Agree or not, the author presents a fascinating saga with conflicting characters with different visions of how or whether at all to terraform Mars, economy of a far away colony, independence from Earth, and countless "hard sci-fi" ideas.
I think its not a matter of should we, but when it will become feasible. Its inevitable otherwise.
How do you like 900 degree temps?
I heard somewhere that Venus' surface temperature is around 800 degrees.
"I am ready Captain Video" Ed Norton
I think I heard 800 degrees somewhere.
If you didn't think the first two an easy read, then don't bother with Blue Mars. It is, by far, the worst of the three. By that I mean: The first was great, the second very good, the third mediocre.
> How do you like 900 degree temps?
I don't. But there's no need to go that deep. Again... look at a chart of Venus atmospheric pressures and temperatures. Find out what the temperature is where the atmosphere is one atmosphere in pressure.
Here's a hint: at that altitude, you need a sheet of Visqueen to keep your breathing air separate from the outside CO2... and a nice sweater to stay warm.
And here's another hint: CO2 is 50% denser than the O2/N2 mix on Earth... and hydrogen is basically inert in it.
Put it all together.
Interesting ping
So you're proposing colonizing Venus by living in cities suspended in the atmosphere by balloons?
Sounds good to me.
> So you're proposing colonizing Venus by living in cities suspended in the atmosphere by balloons?
Bingo. Venus has an abundance of the raw materials for life... nitrogen and CO2 in the air, sulphuric acid for water and hydrogen in the clouds below, and obviously abundant solar energy. The high molecular weight of the atmosphere means that hydrogen blimps/dirigibles/balloons will have substantially greater lifting capability than on Earth, while being less explosive. The lower mass of Venus means getting from the 14 PSI region to orbit will be easier; propellants are avialble in the form of hydrogen and oxygen, as well as easily manufacturable hydrocarbons. "Cloud cities" made of plastic and carbon fiber could be replicationg operations, with one city makign another out of the natural resources available.

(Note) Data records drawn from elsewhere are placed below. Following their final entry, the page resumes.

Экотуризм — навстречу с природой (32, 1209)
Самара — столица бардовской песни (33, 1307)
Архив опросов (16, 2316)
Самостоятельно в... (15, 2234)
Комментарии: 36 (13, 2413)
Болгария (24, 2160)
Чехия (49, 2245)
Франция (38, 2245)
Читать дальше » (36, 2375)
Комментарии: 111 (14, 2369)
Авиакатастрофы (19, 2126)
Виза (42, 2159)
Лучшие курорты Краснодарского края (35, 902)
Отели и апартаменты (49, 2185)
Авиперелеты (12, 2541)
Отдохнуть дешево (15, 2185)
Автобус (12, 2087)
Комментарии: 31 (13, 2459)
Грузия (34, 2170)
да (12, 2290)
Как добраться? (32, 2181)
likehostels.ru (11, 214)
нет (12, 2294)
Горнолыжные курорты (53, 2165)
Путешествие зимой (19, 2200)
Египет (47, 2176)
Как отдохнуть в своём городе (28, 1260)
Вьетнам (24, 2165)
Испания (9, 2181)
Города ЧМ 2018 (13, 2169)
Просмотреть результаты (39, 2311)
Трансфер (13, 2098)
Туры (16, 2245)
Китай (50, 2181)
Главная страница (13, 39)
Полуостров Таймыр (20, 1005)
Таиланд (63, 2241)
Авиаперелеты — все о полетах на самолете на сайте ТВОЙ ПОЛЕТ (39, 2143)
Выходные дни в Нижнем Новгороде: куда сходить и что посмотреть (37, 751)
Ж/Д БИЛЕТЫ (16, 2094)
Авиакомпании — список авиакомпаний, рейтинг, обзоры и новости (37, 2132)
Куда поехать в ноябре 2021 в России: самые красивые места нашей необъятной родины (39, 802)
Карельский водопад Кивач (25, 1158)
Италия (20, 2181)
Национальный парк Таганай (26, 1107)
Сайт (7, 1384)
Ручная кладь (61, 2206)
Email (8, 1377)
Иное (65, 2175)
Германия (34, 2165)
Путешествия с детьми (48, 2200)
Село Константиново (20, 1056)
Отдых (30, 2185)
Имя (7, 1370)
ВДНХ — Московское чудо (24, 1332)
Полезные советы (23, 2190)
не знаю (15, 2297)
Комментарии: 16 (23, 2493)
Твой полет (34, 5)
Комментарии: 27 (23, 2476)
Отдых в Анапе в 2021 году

Metals and minerals would of course be an issue. But park a single small asteroid in orbit, and you're good to go. And metals and minerals, unlike air and water, do not evaporate, and can thus be reasonably effectively locked into a use cycle.

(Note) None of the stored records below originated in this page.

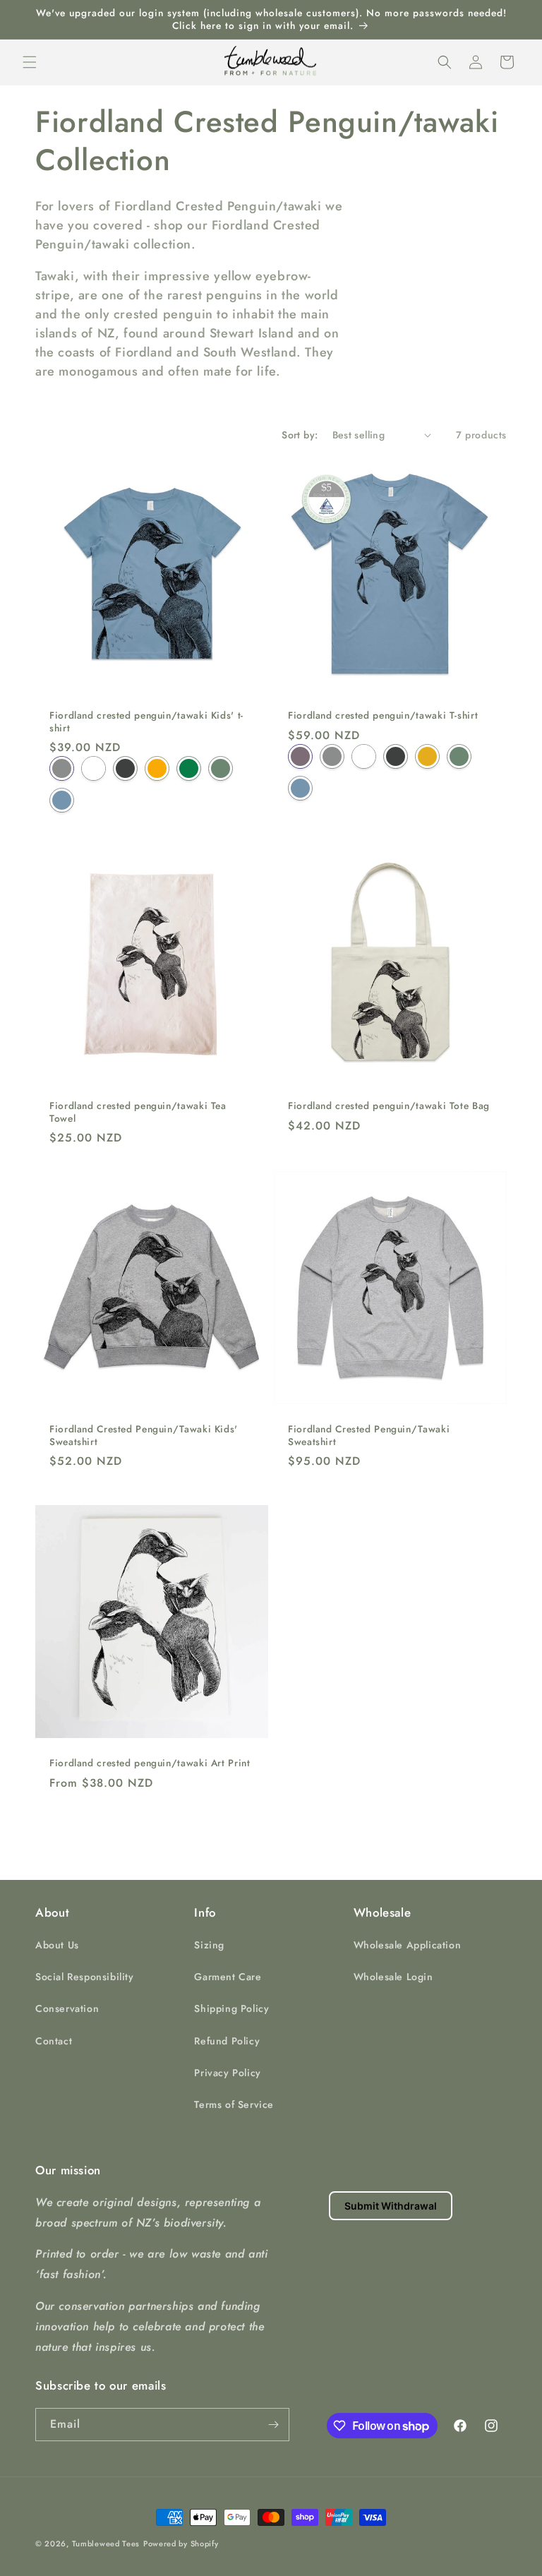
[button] (29, 62)
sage (220, 768)
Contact (53, 2041)
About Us (57, 1945)
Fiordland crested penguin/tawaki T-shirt (383, 715)
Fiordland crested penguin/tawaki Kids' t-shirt (146, 721)
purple (300, 755)
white (93, 768)
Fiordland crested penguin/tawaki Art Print (149, 1763)
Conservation (67, 2008)
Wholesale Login (393, 1977)
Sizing (209, 1945)
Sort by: (300, 435)
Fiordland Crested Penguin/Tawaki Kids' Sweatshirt (143, 1435)
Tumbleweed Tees (106, 2543)
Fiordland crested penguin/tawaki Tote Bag (389, 1106)
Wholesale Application (408, 1945)
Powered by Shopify (181, 2543)
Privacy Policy (227, 2073)
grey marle (61, 768)
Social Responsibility (84, 1977)
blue (61, 800)
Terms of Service (234, 2104)
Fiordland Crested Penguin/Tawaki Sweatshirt (369, 1435)
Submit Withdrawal (390, 2206)
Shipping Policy (231, 2008)
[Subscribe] (273, 2424)
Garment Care (227, 1977)
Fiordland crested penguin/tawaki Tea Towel (138, 1112)
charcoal (125, 768)
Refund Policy (227, 2041)
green (188, 768)
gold (157, 768)
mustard (427, 755)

Colonizing Venus and colonizing Mars are not either/or operations. Do both.
Another note: while the day/night cycle on Venus is thousands of hours long, that only applies to the *ground.* Up in the sky, the winds will carry you along much, much faster. Exactly speed and day/night period depend on altitude and latitude, of course.
if the atmosphere bleeds off to space faster that it can be made where does that leave the people who went there?
but this is all talk about terraforming a planet in this solar system. I agree that it may be attempted as an expirement to study effects. But to seriously propose that it is possible to, more or less, make a breathable atmosphere on a world with a mass like that of Mars is pretty far-fetched!
Most models show that the atmosphere would bleed off over hundreds of millions of years.
Interesting concept for Venus. Tho' I'm not sure I'd want to focus my efforts on a place where man would always have to live in an artificial environment.
Not that I'm doing anything about it to begin with...
I read a really far-fetched idea last year:
Move Venus into the spot exactly opposite the sun from the Earth, so that it is never visible (always on the other side of the sun). This creates a climatic advantage as it is the exact same distance from the sun as the Earth.
Then-crash Mars into it. Most of Mars' minerals and water will evaporate into Venus, and the core will spit back out into orbit creating a moon.
The impact will increase Venus' rotational speed.
Oh, It's probably worth reading. Just don't expect it to be as good as the first two.